Problems and tasks ::
a: In the memorandum and order, revise the passage between "MEMORANDUM AND ORDER" and "the order indicated.", inclusive, so that "hearing" becomes "conference".
b: According to the memorandum and order, on what date was the hearing on the motions conducted?
c: Extend the memorandum and order on the Miller v. General Motors motions, picking up after its final sentence.

Given text ::
Miller v. General Motors Corp.

MEMORANDUM AND ORDER

MURRIAN, United States Magistrate Judge.

All pretrial non-dispositive motions have been referred to the undersigned pursuant to 28 U.S.C. § 636(b), Fed.R.Civ.P. 73(a), and the Rules of this Court. Pursuant to an order filed February 25, 2000, a hearing on the following motions was conducted on March 10, 2000:

1. Plaintiffs’ motion for entry of a sharing protective order [Doc. 12];

2. General Motors’ motion for a protective order regarding the litigation study [Doc. 16]; and

3. Plaintiffs’ motion to compel discovery [Doc. 19],

These matters will be taken up in the order indicated.

I.

There was general agreement on the terms of a protective order regarding confidential information drafted by the undersigned which was sent to counsel by facsimile transmission prior to the hearing. That order will be entered separately. Defendant General Motors Corporation (“General Mo*231tors”) disagrees with two points within that protective order. General Motors believes that it should be given advance notification as to each document to be shared with other attorneys by Bates number and an affidavit from the plaintiffs’ attorney with whom documents are shared pursuant to the terms of the protective order. The undersigned declined to impose this restriction in the protective order. Certainly, General Motors’ attorneys who may be defending similar cases across the country are not required to tell plaintiffs’ attorneys what documents they are sharing in order to defend lawsuits of this type. Identifying the specific documents shared would invade an attorney’s work product qualified privilege and would also encourage the sharing attorneys to share more documents than were necessary in order to provide “cover.” Pursuant to the terms of the protective order that was entered, General Motors will be able to ascertain at the conclusion of this litigation exactly who plaintiffs’ counsel shared documents with. Furthermore, the protective order provides for control over the documents in that shared documents must be returned to plaintiffs’ counsel at the conclusion of the litigation for which the documents were requested pursuant to paragraph 3(f) of the protective order. Additionally, since General Motors will not know during the pendency of this litigation the attorneys who might be recipients of shared information, this will encourage General Motors to be careful with regard to completeness and uniformity of its production of discovery in all similar cases.

Dataset section ::

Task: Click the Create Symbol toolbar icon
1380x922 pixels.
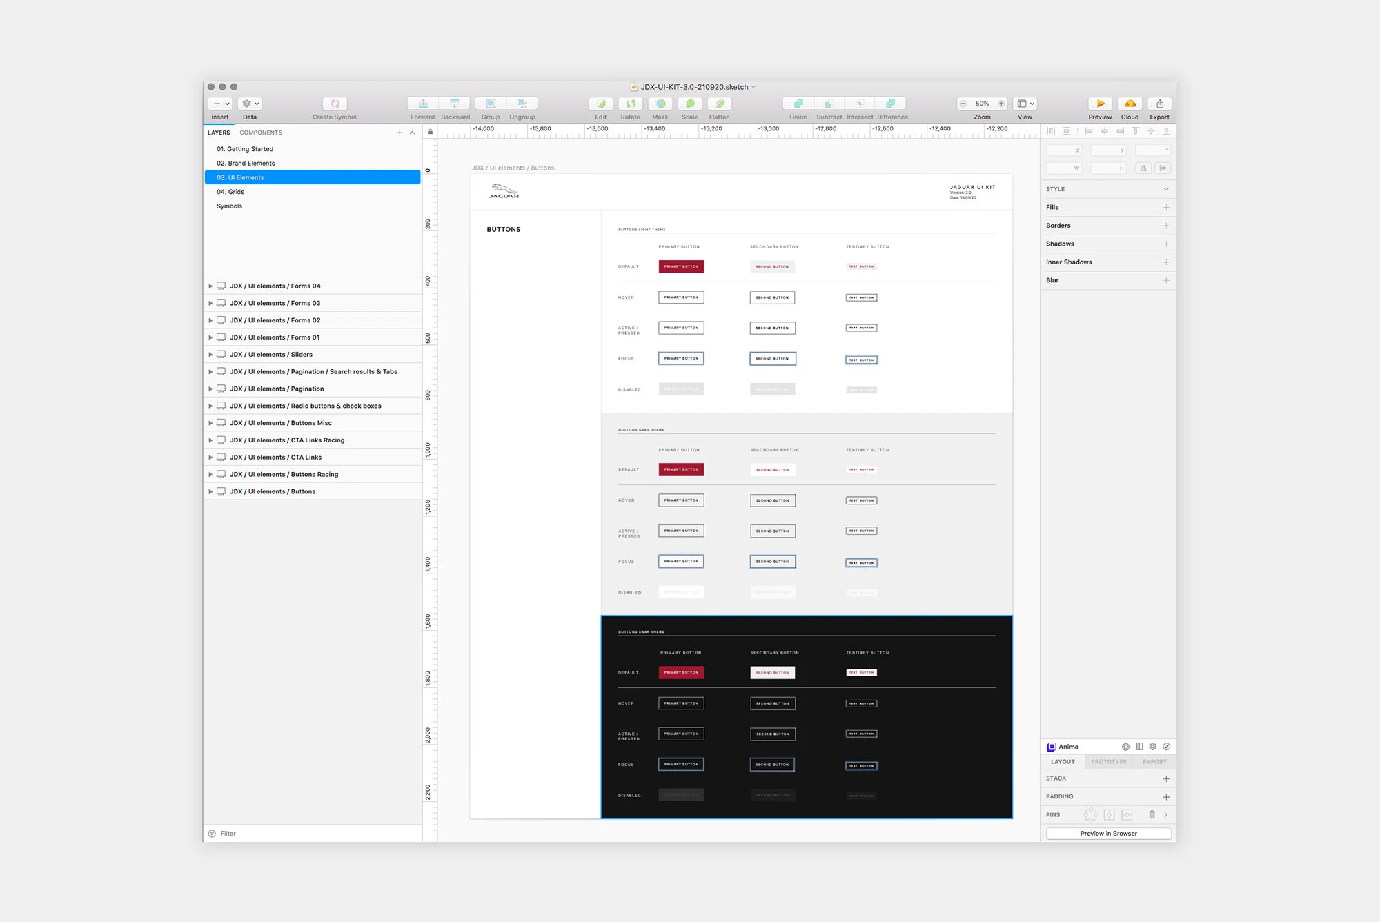Action: pos(335,104)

Set of answers ::
a:
MEMORANDUM AND ORDER

MURRIAN, United States Magistrate Judge.

All pretrial non-dispositive motions have been referred to the undersigned pursuant to 28 U.S.C. § 636(b), Fed.R.Civ.P. 73(a), and the Rules of this Court. Pursuant to an order filed February 25, 2000, a conference on the following motions was conducted on March 10, 2000:

1. Plaintiffs’ motion for entry of a sharing protective order [Doc. 12];

2. General Motors’ motion for a protective order regarding the litigation study [Doc. 16]; and

3. Plaintiffs’ motion to compel discovery [Doc. 19],

These matters will be taken up in the order indicated.

b: March 10, 2000.

c:
Additionally, General Motors sought a provision in the protective order that would have prohibited the sharing of documents that were deemed privileged in the litigation for which shared documents were sought. For example, a plaintiffs attorney handling a similar case in another city, according to General Motors, should not be able to obtain shared documents from this litigation which have been declared privileged in the litigation for which the shared document or documents are sought. The undersigned declined to include such a provision in the protective order mainly on practical grounds. First of all, the requesting lawyer may not have a ruling from the court in that jurisdiction with regard to whether or not the document was privileged until later in the litigation and after he has sought and received shared information. Furthermore, even if he received such information, it will not be usable in the case where the court has declared it privileged. Also, pursuant to paragraph 8 of the protective order, General Motors does not waive or give up any right it has to claim privilege in any litigation.

For the reasons indicated, the plaintiffs’ motion for adjudication of a sharing protective order is hereby GRANTED.

II.

General Motors’ motion for protective order regarding what it terms as the litigation study was not decided at the time of the hearing. General Motors represents that this involves approximately 3400 documents for which General Motors makes claims of attorney-client privilege and/or work product qualified privilege. The parties agree that it will be necessary for the undersigned to review many of these documents, or at least categories of documents, in order to rule on this motion. Accordingly, a hearing was scheduled for Monday, May 1, 2000, at 9:00 a.m. The parties are directed to take the following actions in preparation for that hearing:

1. General Motors will serve on plaintiffs’ counsel a privilege log as required pursuant to Fed.R.Civ.P. 26(b)(5) on or before March 17, 2000.

2. On or before March 31, 2000, plaintiffs’ counsel shall notify General Motors’ counsel in writing with regard to those documents which are no longer requested to be produced in light of the disclosures made in the privilege log.

3. On or before April 7, 2000, General Motors is granted leave to file under seal the documents that will be reviewed at the hearing set for May 1, 2000.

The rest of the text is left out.